_Tekst_
************

ECLI:NL:HR:2025:1174

Hoge Raad

Datum uitspraak
18 juli 2025
Publicatiedatum
17 juli 2025
Zaaknummer
24/03463
Instantie
Hoge Raad
Type
Uitspraak
Procedures
  • Cassatie
Vindplaatsen
  • Rechtspraak.nl
AI samenvatting door LexboostAutomatisch gegenereerd

Aansprakelijkheid van maatschappen voor uittredingsvergoeding en verhaalsaansprakelijkheid

In deze zaak gaat het om de aansprakelijkheid van twee maatschappen voor de uittredingsvergoeding van Mocomar B.V., die in 1999 uit de maatschappen is getreden. De Hoge Raad heeft op 18 juli 2025 uitspraak gedaan in cassatie, waarbij de maatschappen niet-ontvankelijk zijn verklaard voor zover het beroep gericht was tegen bepaalde oordelen van de rechtbank. De maatschappen hebben in cassatie geklaagd over de verhaalsaansprakelijkheid voor de vorderingen van Mocomar op de 1999-maten, die zijn vastgesteld door het gerechtshof Arnhem-Leeuwarden. Het hof had geoordeeld dat de maatschappen uit overeenkomst aansprakelijk zijn voor de voldoening van het onbetaald gebleven gedeelte van de vorderingen van Mocomar. De Hoge Raad bevestigde dat de (resterende) schuld van de 1999-maten aan Mocomar als gemeenschapsschuld kwalificeert, en dat de uittredingsvergoeding kan worden verhaald op het afgescheiden vermogen van de maatschappen. De Hoge Raad verwerpt het cassatieberoep voor het overige en veroordeelt de maatschappen in de kosten van het geding in cassatie.

************

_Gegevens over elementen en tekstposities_
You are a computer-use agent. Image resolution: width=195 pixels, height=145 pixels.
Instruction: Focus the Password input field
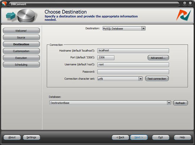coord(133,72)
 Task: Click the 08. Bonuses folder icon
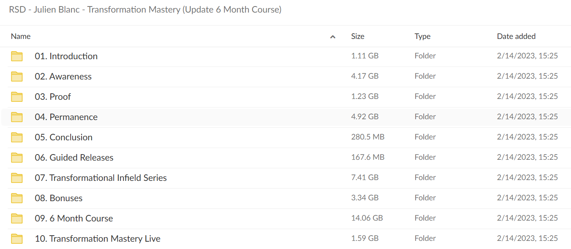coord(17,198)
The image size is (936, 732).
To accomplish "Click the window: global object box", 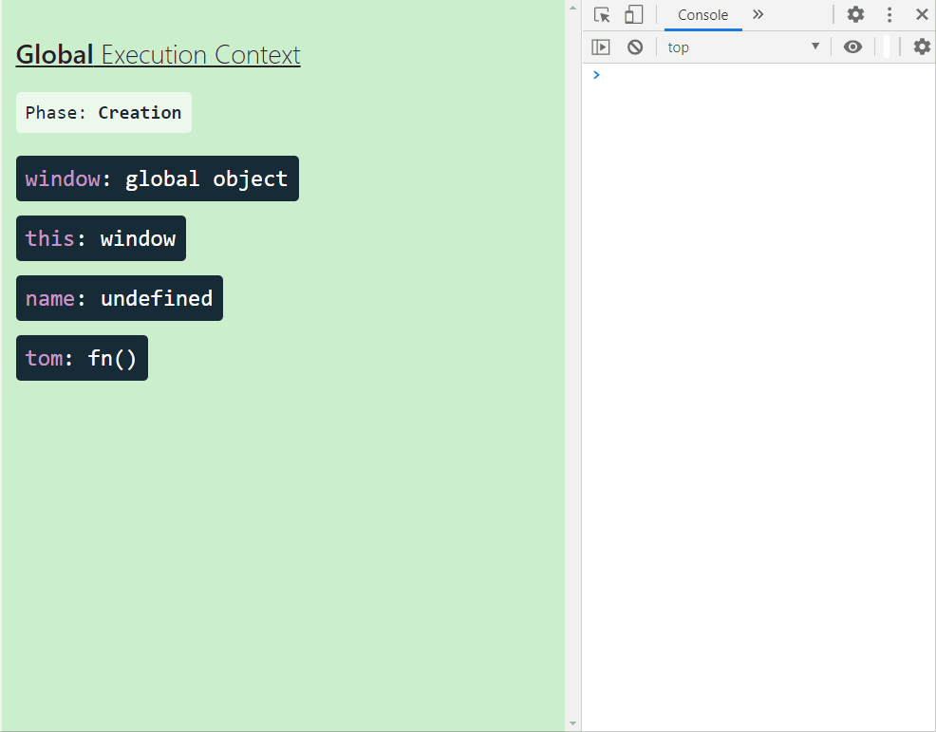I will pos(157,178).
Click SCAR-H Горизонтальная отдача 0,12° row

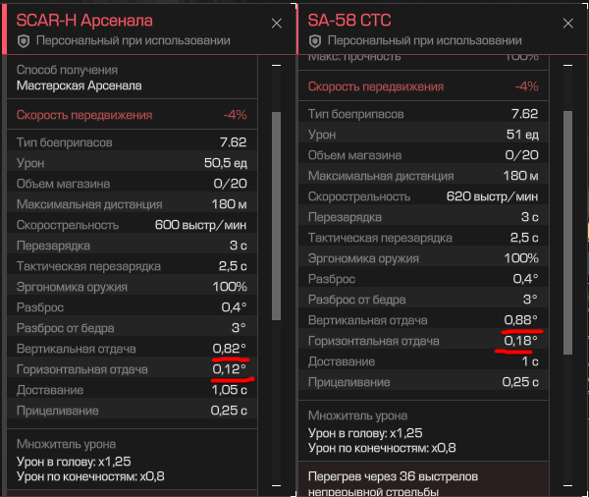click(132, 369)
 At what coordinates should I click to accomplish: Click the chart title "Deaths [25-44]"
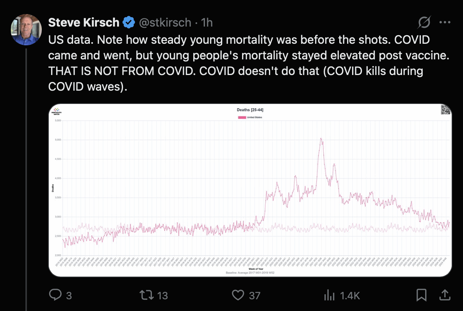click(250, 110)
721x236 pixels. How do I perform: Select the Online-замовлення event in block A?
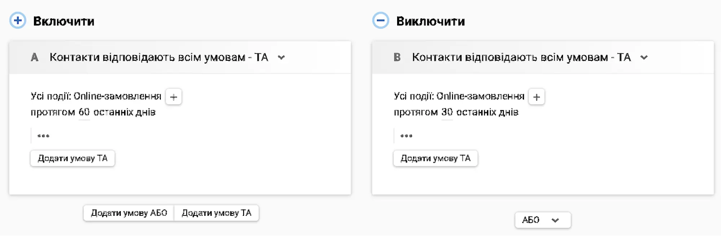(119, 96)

************

_Uit te voeren taken_
**a.** Beantwoord de volgende vragen aan de hand van de tekst:
(i) Wat is het zaaknummer?
(ii) In welk jaar is Mocomar B.V. uit de maatschappen getreden?
(iii) Wat is de publicatiedatum?
**b.** Noem alle rechterlijke instanties die in de tekst voorkomen.
**c.** Geef bij elke bewering aan of de tekst haar bevestigt. Antwoord met ja of nee en citeer de doorslaggevende woorden.
(i) De Hoge Raad heeft het cassatieberoep volledig toegewezen.
(ii) Volgens het hof zijn de maatschappen uit overeenkomst aansprakelijk.
(iii) De publicatiedatum valt na de datum van de uitspraak.

_Uitwerkingen_
**a.**
(i) 24/03463
(ii) 1999
(iii) 17 juli 2025

**b.** Hoge Raad, rechtbank, gerechtshof Arnhem-Leeuwarden

**c.**
(i) Nee: "De Hoge Raad verwerpt het cassatieberoep voor het overige"
(ii) Ja: "Het hof had geoordeeld dat de maatschappen uit overeenkomst aansprakelijk zijn"
(iii) Nee: de uitspraak is gedaan op "18 juli 2025", de publicatiedatum is "17 juli 2025"